Adebisi Shank doesn't quite bow to verse-chorus structures, but doesn't drop ideas as soon as they're presented either. Opener "World in Harmony" covers a lot of ground musically, but it never sounds like aimless noodling, with a thunderous introduction and a slew of memorable melodies. "Turnaround" throws together a few joyous synth lines that wouldn't be out of place in a Mega Man game, and the impressively technical drumming recalls the band's mathy roots without sounding out of place.

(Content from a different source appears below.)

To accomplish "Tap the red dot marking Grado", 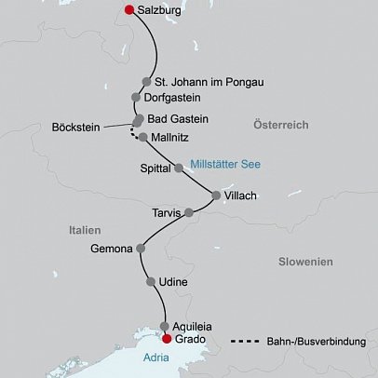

AS seems to thrive in near-chaos, with swirling synthesizers and guitars soaring above the maelstrom of the rhythm section. And yet, the pulse is clear and easy to find, guiding the listener through the madness. While much of the album is an adrenaline rush, "Mazel Tov" slows things down but still leaves the listener smiling thanks to its swelling saxophones and funky basslines. "Sensation" recalls early Sonic the Hedgehog with its driving percussion and glitchy synths. Speaking of Sonic, the standout "Chaos Emeralds" makes its mark with an electric violin line could find its way onto a Yellowcard
album, and its brief breakdown only makes the final "chorus" more powerful.
doesn't reinvent any wheels, and it's a bit short -- only eight full tracks and a brief outro. That in itself is a bit of a blessing; the album is relatively homogenous, and a longer album may expose this as a greater flaw. But what is presented here is a shot of blissful excitement. It's a tad cheesy, sure, but by the time the euphoric "Voodoo Vision" wraps up, you'll want to carry on in the grand platformer tradition of moving heroically to the right, come whatever may.